Pub Date: April 1st, 1996
ISBN: 0-316-18549-3
Publisher: Little, Brown

Heavy family angst from screenwriter DiPego (Keeper of the City, 1997), who manages to pack his latest tale with enough madness, sex, submerged resentment, and secret fears to stock several soap operas for a full season. Narrator Claude Cheever—Cheevey to us and everyone else—is right on the cusp of 20: still living with Mom and Dad, working nights at Dad's television store, looking for a girlfriend, and eager to grow up. ``I'm turning twenty in two weeks. It's a difficult maneuver . . . so much more is expected of a twenty-year old.'' Like most teenagers, Cheevey sees life as an endless procession of days in which nothing ever happens, but soon enough the wind changes with a vengeance and nearly blows the house down. Out of nowhere, Cheevey's mother announces that she's divorcing his father and moving to France—next week.
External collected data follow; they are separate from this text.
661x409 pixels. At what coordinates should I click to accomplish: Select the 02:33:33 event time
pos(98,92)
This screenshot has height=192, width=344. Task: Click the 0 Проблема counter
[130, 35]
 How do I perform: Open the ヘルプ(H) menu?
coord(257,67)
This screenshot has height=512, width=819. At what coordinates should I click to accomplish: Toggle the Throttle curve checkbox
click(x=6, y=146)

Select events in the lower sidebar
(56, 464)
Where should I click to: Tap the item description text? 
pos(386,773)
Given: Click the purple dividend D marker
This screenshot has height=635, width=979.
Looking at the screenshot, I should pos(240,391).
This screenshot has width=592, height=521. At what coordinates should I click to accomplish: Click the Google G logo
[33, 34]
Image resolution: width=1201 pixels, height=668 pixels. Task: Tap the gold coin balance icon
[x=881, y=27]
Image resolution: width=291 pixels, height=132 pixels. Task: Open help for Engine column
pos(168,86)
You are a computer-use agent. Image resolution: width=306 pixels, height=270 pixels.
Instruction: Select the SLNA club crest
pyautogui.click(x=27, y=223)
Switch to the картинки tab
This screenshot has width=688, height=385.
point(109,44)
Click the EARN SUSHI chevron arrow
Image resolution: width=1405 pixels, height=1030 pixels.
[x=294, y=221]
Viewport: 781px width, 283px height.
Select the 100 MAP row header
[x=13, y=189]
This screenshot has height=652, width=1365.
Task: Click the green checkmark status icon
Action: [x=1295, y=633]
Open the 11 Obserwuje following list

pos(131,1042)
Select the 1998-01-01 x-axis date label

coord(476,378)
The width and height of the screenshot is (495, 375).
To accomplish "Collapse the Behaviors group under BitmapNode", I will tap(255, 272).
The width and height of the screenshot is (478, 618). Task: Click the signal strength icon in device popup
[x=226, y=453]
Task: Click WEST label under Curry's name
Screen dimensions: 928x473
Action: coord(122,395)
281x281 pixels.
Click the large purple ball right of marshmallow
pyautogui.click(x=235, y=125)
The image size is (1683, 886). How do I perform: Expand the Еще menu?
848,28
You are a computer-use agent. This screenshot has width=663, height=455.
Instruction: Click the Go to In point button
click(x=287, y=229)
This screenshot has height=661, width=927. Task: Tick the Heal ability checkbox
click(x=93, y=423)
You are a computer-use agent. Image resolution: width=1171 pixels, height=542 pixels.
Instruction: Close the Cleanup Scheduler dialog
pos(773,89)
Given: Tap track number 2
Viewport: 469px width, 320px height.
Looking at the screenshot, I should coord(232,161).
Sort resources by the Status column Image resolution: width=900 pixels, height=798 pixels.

His sister Mari's delusions are developing into full-fledged schizophrenia, though Cheevey's anal brother-in-law Bob refuses to take note. And Mari's friend Dash seems to want to seduce Cheevey but can't get her act together, so Cheevey seduces the considerably older Lauren (girlfriend of his of big brother Phil) instead. Throughout all of this, no one except Cheevey and Mari seems aware of what's going on, much less willing to talk about it: Cheevey is unable to convince his own brother to come to his birthday party, and his father can't even be bothered to call Mari to tell her about the divorce. As usual, a tragic and senseless death is the only thing that suffices to shake everyone out of their slumber, but here the death serves more as a convenient close of events rather than any indication of some new beginning. The Montagues and Capulets might have learned from their mistakes, but the Cheevers seem simply sad. Quickly tedious and finally shallow.